2. Try To Pace Yourself
Rather than finishing your glass quickly, try sipping it instead. If you don’t want to sip it, you could also limit yourself to just one glass. You could also drink one glass per hour and instead make sure to drink water before your next wine serving. However, we can’t promise this won’t get you legally drunk, just that it’s one way to help you stay sober longer.
3. Step Out For Some Fresh Air
Surprisingly, stepping out for some fresh air actually does help! When we drink alcohol, our bodies warm up and we start sweating out the liquids in our bodies. This makes every sip of wine more concentrated in our stomachs.

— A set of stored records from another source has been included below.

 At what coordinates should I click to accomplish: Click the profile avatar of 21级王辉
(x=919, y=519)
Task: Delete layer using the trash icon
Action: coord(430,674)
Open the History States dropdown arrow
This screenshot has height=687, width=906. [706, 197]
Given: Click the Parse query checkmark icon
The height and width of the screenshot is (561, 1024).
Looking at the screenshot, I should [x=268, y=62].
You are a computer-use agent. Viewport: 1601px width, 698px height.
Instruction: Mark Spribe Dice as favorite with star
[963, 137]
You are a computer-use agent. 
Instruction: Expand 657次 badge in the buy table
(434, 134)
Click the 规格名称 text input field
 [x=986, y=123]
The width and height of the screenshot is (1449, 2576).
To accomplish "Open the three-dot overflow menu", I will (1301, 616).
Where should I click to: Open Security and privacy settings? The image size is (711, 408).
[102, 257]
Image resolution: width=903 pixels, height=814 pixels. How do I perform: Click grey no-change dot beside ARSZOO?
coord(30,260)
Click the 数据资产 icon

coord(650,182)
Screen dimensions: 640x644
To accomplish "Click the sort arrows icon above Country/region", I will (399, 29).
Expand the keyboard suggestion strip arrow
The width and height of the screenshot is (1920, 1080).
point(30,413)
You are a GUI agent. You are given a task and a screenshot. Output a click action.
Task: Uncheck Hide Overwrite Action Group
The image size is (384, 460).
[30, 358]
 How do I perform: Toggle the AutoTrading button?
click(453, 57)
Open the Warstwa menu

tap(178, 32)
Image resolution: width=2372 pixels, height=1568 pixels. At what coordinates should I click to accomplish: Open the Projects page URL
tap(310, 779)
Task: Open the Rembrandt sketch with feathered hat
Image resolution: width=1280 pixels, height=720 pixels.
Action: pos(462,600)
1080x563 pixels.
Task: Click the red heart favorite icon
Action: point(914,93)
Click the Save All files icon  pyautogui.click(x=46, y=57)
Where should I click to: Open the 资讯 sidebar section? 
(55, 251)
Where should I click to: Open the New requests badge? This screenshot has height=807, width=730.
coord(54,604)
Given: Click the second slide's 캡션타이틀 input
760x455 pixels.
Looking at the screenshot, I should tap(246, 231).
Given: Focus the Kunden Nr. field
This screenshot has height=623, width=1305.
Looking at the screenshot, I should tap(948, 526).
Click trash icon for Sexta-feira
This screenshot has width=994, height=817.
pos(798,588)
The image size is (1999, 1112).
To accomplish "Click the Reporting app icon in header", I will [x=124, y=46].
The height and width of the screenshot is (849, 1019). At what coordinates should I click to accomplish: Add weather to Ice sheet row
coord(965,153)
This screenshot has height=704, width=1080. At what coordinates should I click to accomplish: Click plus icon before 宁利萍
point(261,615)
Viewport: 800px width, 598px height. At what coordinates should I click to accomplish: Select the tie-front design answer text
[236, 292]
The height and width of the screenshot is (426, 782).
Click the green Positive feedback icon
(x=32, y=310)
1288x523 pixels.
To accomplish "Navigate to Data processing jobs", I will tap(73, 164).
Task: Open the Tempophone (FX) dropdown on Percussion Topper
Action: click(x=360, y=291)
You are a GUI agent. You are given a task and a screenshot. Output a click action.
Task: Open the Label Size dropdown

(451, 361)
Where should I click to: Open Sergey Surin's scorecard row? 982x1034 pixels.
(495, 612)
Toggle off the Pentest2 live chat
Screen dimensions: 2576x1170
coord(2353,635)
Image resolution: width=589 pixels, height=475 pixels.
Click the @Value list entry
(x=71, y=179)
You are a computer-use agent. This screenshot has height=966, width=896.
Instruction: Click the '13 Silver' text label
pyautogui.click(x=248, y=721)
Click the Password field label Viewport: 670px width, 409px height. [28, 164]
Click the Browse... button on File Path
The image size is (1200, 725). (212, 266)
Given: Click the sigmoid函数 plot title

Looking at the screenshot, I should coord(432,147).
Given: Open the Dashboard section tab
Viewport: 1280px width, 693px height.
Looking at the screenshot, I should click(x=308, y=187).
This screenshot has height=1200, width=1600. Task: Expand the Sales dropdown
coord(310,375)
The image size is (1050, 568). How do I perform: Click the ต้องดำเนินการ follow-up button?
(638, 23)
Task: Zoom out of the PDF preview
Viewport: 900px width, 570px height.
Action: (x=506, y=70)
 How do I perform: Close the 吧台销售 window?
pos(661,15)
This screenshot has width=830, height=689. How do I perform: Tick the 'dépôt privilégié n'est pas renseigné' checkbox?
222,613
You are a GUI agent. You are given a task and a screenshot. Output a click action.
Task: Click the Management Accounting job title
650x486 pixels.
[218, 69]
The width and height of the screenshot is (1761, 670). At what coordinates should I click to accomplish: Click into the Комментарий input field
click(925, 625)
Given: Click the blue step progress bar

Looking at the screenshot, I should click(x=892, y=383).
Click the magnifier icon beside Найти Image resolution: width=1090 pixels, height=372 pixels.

Additionally, a room full of people warms up, especially when everyone’s drinking. This means you’ll be sweating from both the alcohol and from the people you’re with.
An easy solution is to step outside and cool down. The fresh air will really help sober you up by lowering your body temperatures. It’s not just the mind— it’s science!
4. Always Drink Wisely
Another tip is to drink wisely by consciously sticking to wines with lower alcohol content.
Choosing a lower-ABV wine is a simple way to help you stay sober longer. When the buzz hits, just go drink water. The wine taste isn’t based on how much alcohol there is, meaning that you can still have an amazing drink of wine without having to risk getting drunk.
Many things are behind why you get drunk off wine and, while tolerance differs from person to person, it’s better to be safe than sorry. It’s important to drink responsibly especially if you’re driving home.
Men only need to drink three glasses to get legally drunk while women only need two. Even if you have a breathalyzer with you and you leave the house knowing you’re below 0.08 BAC, you could still pass this limit while you’re on the road.